Les classes de neige, réfléchissons-y !

Publié le jeudi 22 mars 2012

C’est en 1950, en France, qu’a été organisée la première expérience de classe de neige. Elle s’est déroulée à Praz-sur-Arly et a été organisée sur l’initiative d’une institutrice et du directeur du cours privé Victor Hugo à Paris. Par la suite d’autres classes de neige s’organisent tant depuis la France que depuis la Belgique. Mais aujourd’hui, quelque 60 ans plus tard….ces classes de dépaysement sont-elles encore un passage obligé dans la vie des écoles ? Si leur développement a été important dans beaucoup d’écoles primaires de notre pays…toutes les écoles n’ont pas pris part à cette aventure et par ailleurs beaucoup d’écoles ont cessé de les organiser. Comme l’école Sainte- Marie de Bousval. Pourquoi ouvrir un tel débat ? Si nous avons tous été atterrés par l’accident de car qui s’est produit à Sierre en Suisse en mars dernier... ce drame a fait revenir à la surface, nous semble- t-il, la question du choix des destinations et des moyens de transport des classes de dépaysement. Bien sûr il s’agit d’un accident, et cela reste exceptionnel. Bien sûr nous ne pouvons pas tout contrôler et les accidents font partie de la vie. Mais, repenser les destinations (plus ou moins lointaines) et les transports collectifs (Train versus car) de nos enfants doit revenir en débat dans toutes les écoles et au niveau des pouvoirs organisateurs.
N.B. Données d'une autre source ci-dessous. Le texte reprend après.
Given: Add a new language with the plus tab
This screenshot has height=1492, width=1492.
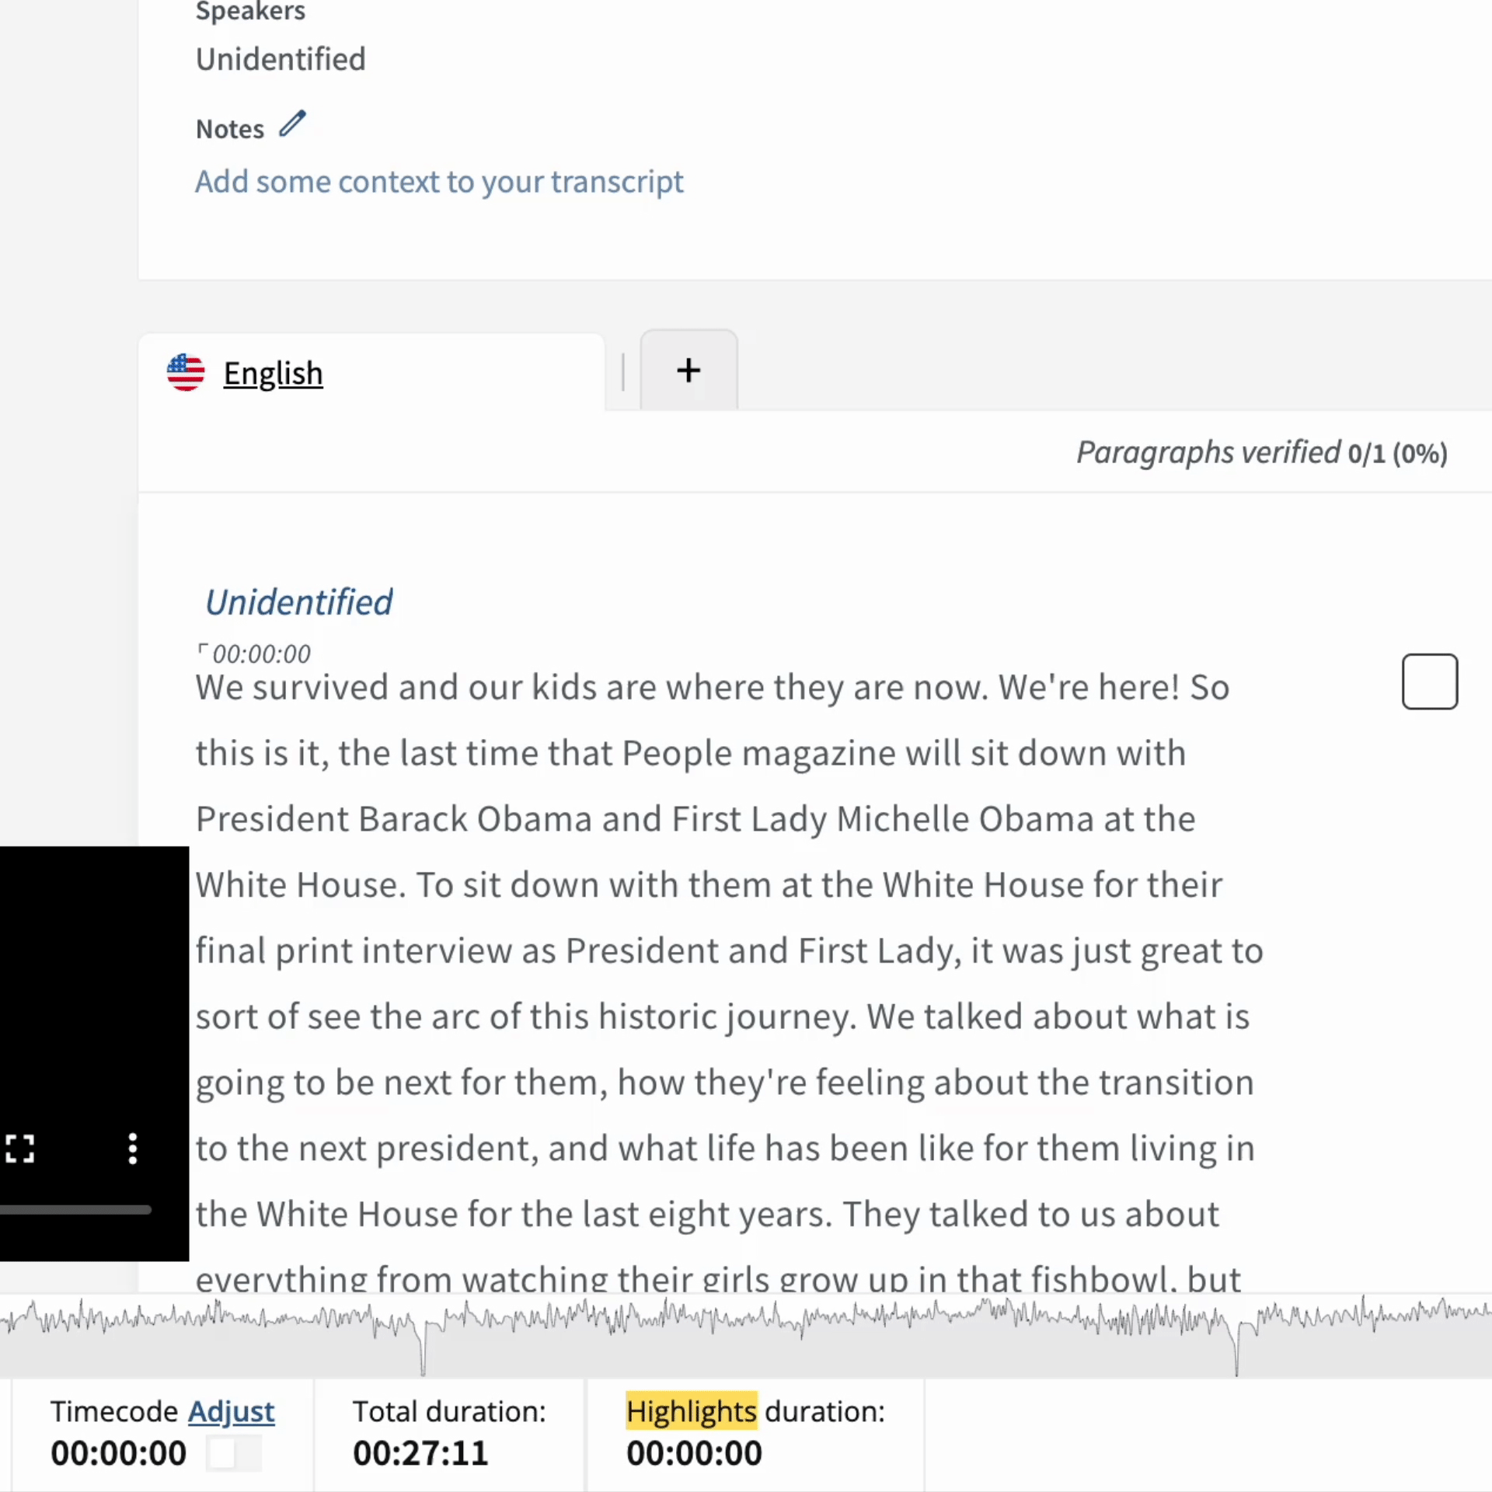Looking at the screenshot, I should point(688,371).
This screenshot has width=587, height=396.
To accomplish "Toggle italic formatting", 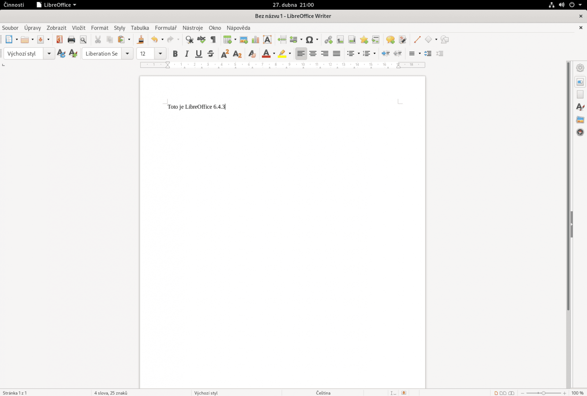I will [187, 54].
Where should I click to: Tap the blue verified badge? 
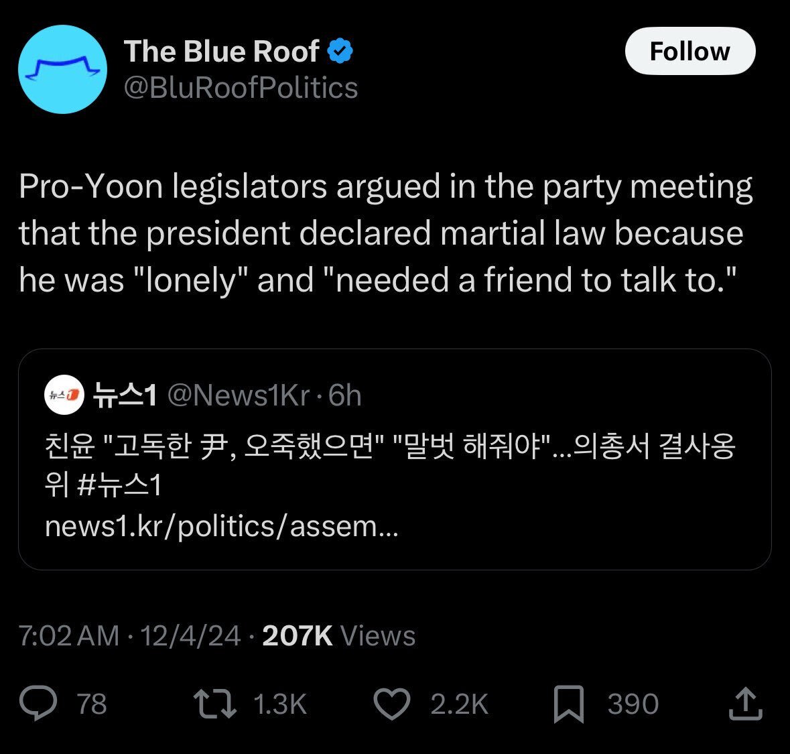click(x=340, y=51)
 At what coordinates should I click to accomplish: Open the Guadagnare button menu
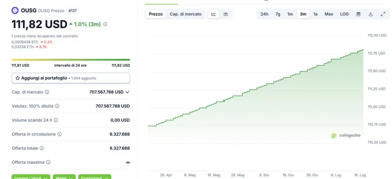click(95, 177)
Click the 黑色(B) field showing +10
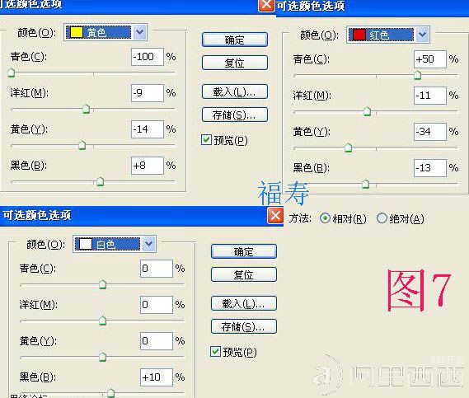Screen dimensions: 469x398 [x=156, y=377]
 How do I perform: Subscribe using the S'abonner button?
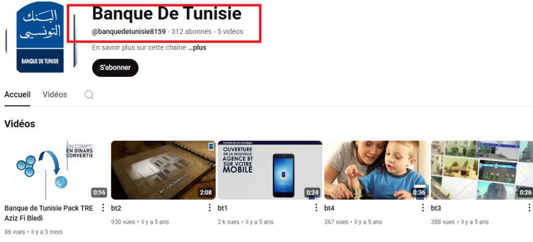tap(115, 67)
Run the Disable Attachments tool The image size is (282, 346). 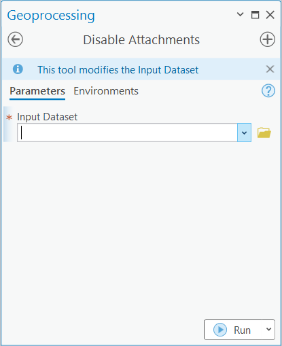click(233, 330)
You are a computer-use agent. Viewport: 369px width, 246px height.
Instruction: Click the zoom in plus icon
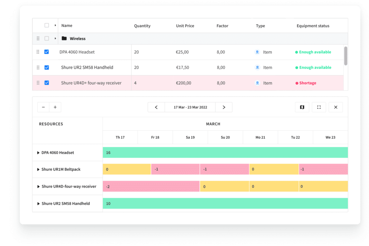(x=55, y=107)
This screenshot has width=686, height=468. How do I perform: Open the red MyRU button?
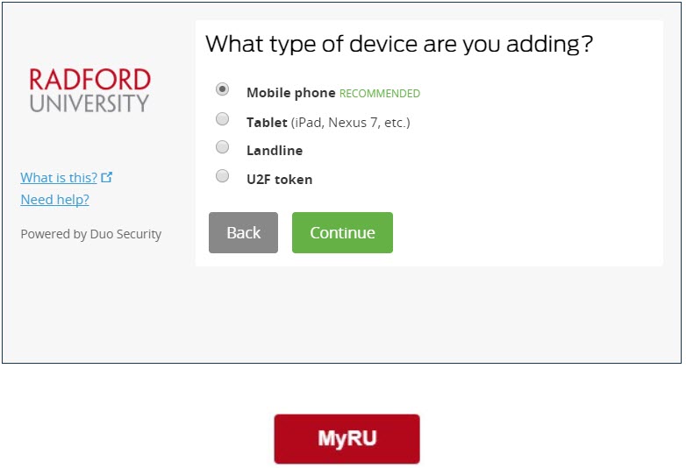click(x=347, y=438)
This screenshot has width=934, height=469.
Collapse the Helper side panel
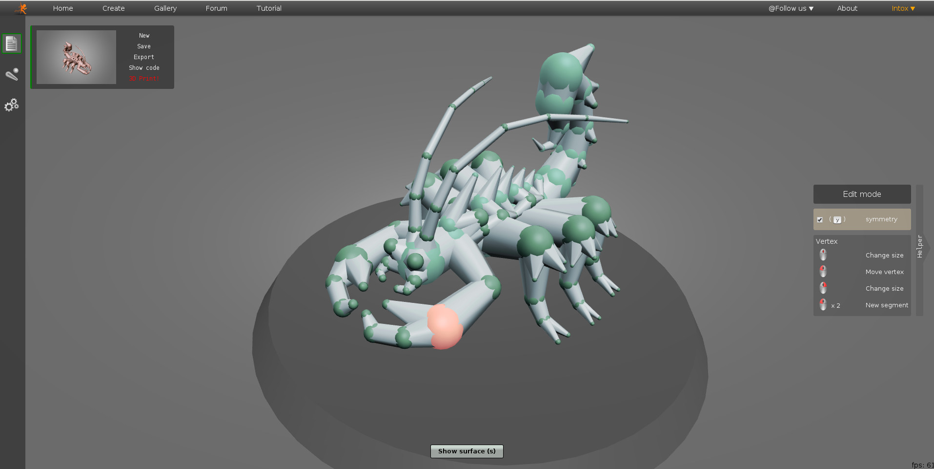click(920, 247)
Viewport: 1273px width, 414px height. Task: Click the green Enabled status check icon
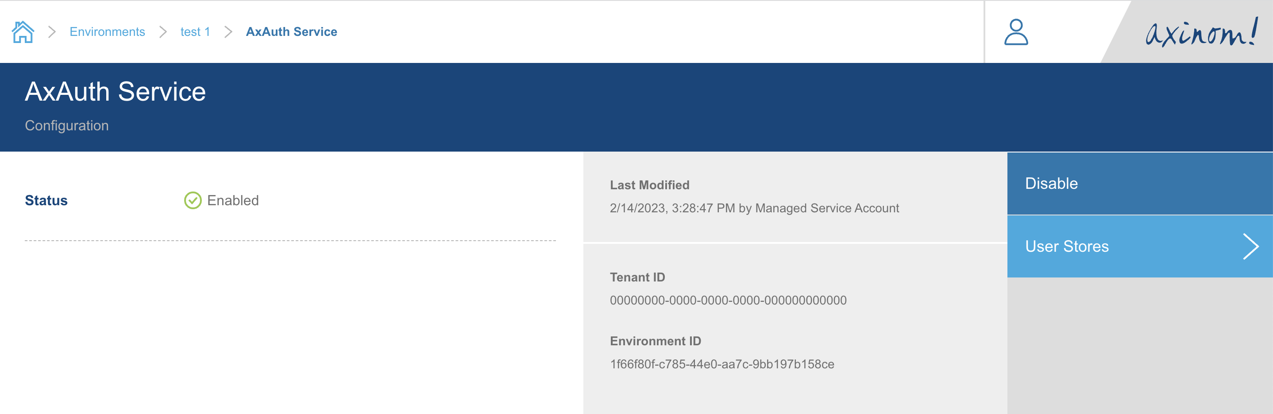click(x=193, y=200)
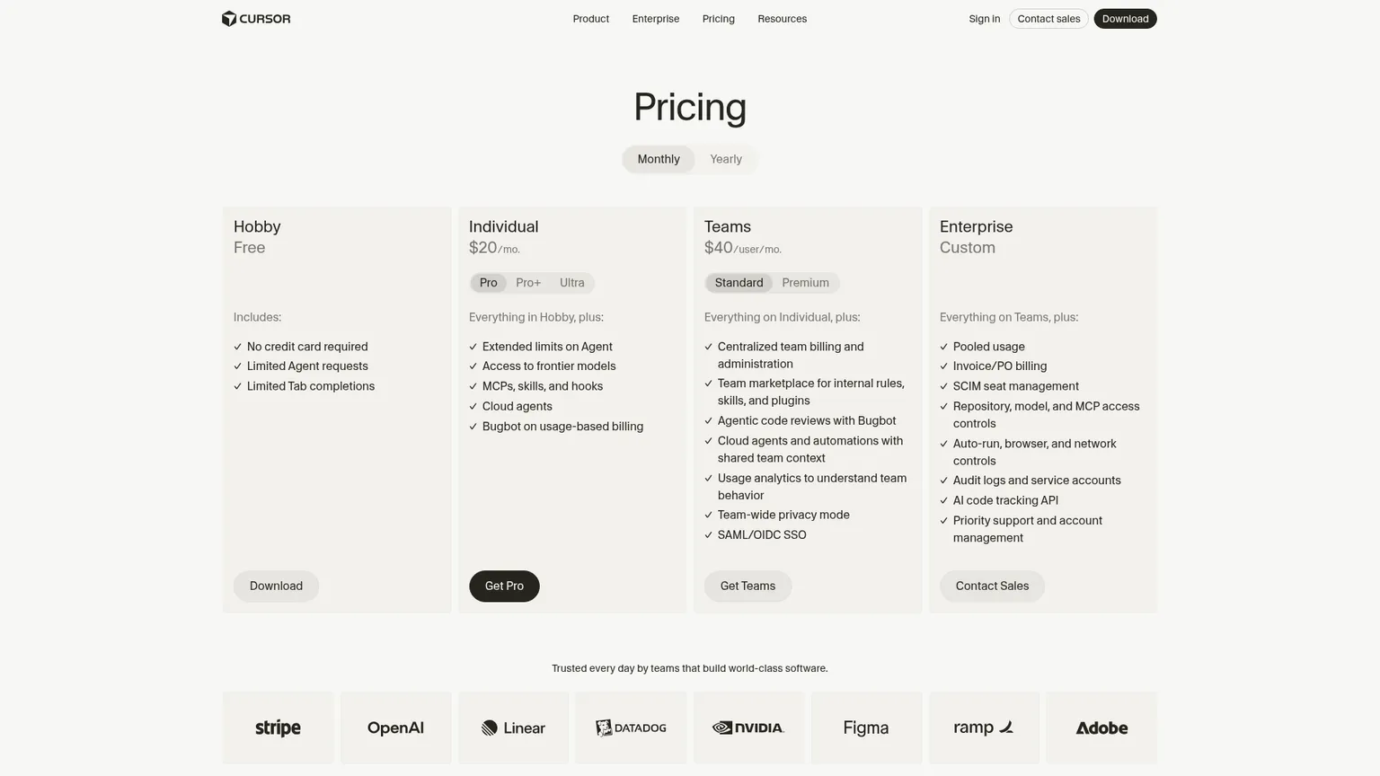Open the Stripe logo tile

(x=279, y=728)
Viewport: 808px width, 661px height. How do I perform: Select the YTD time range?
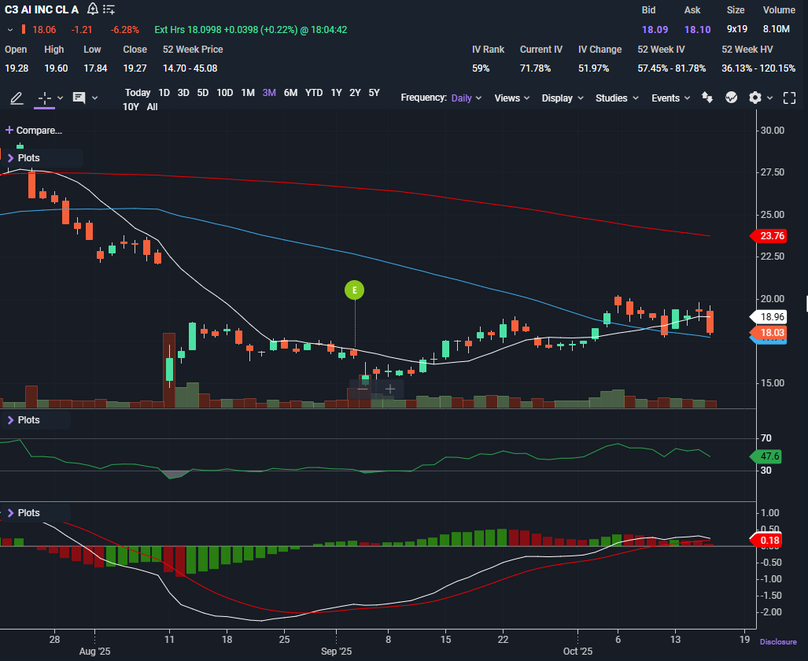click(314, 93)
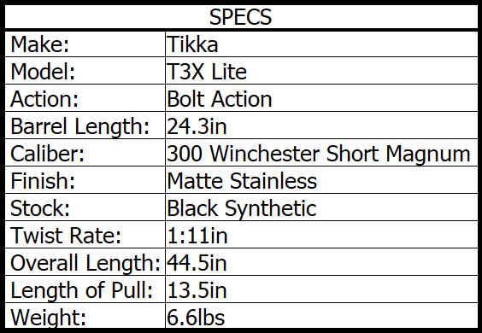
Task: Click the Black Synthetic value
Action: tap(242, 209)
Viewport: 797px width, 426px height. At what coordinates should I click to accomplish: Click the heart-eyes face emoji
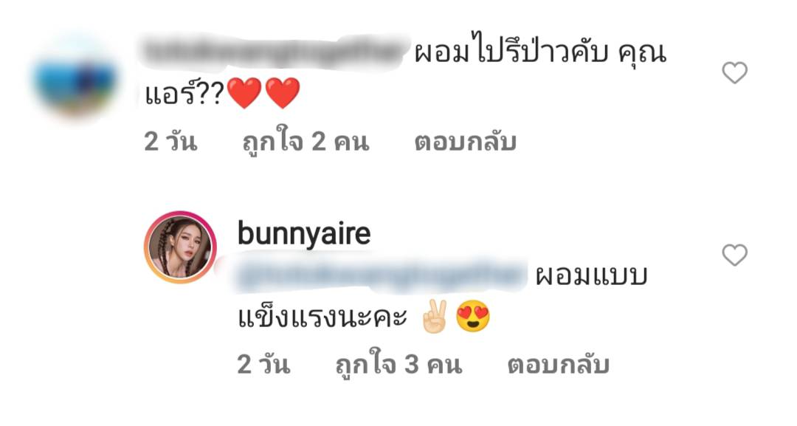[x=473, y=316]
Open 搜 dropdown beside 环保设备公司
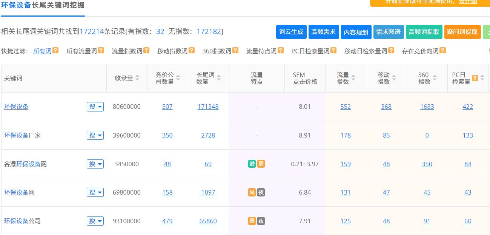The image size is (490, 235). coord(95,221)
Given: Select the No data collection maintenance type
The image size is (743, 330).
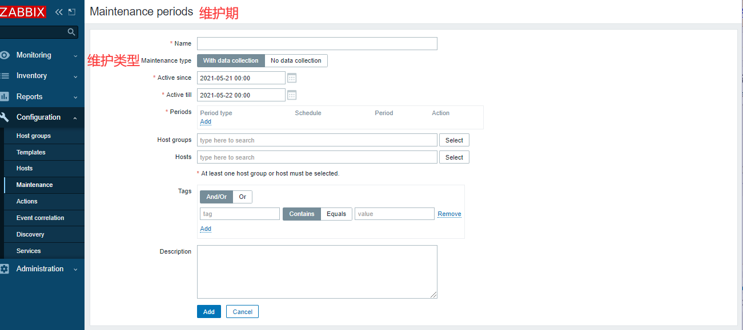Looking at the screenshot, I should click(296, 60).
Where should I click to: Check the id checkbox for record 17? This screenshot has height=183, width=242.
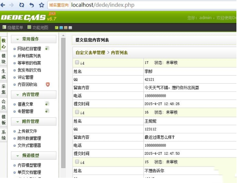click(77, 62)
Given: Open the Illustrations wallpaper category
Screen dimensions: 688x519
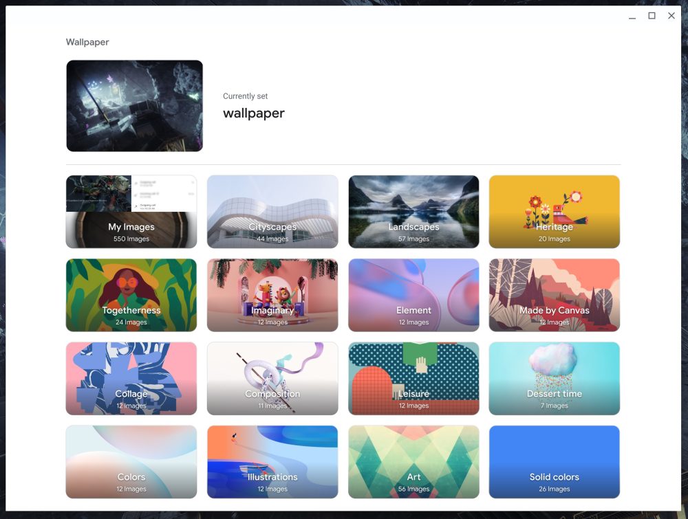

En tant que parents, nous sommes très vigilants à propos de nombreuses dimensions de l’éducation et du bien être de nos enfants : nous faisons attention à leur nourriture, au choix de leurs activités extrascolaires, nous réfléchissons longuement lorsqu’il s’agit de choisir une crèche, une école ou un stage. Pour les classes de neiges, activités traditionnelles soit….nous acceptons de les mettre dans des cars, en hiver, pour un trajet de nuit, d’une durée variant de 12 à 16h, vers les stations de ski. Et là…n’oublions-nous pas de nous interroger ?
- Quelle est la société choisie et sur base de quels critères a-t-elle été choisie ?
- Le véhicule est-il parfaitement adapté aux conditions météorologiques hivernales ?
- Les 2 chauffeurs sont-ils formés (et expérimentés) également pour rouler sur les routes amenant aux stations de sports d’hiver ?
- La société est-elle spécialisée dans le transport des enfants vers les stations de ski ?
- Combien de pauses sont prévues durant le trajet ? Ecolo Genappe ne fait aucun procès d’intention ni aux organisateurs des classes de dépaysement, ni aux sociétés de cars…mais estime que si la commune continue, à l’avenir, à organiser des classes de neiges dans des stations lointaines…elle doit donner davantage de garanties aux parents que ce qui s’est fait jusqu’à aujourd’hui…. Et ce finalement quelle que soit la formule ou l’activité. Nous pouvons aussi être créatifs, innover et changer nos formules….L’idée de ces classes c’est d’apprendre autre chose autrement…..de faire l’école en dehors de l’école. En resituant ainsi le contexte nous pouvons au moins souligner deux points :
- Aujourd’hui les formules de classes de dépaysement sont nombreuses, variées et parfois tout près de chez nous : classes de voile, Classes de cirque, classes de forêt, classes de sport, classes de vent pour citer quelques exemples d’alternatives aux classes de neige ;
- Des classes de neige peuvent s’organiser, oui…mais beaucoup moins loin qu’en Haute Savoie, Suisse ou Italie, dans les Vosges par exemple.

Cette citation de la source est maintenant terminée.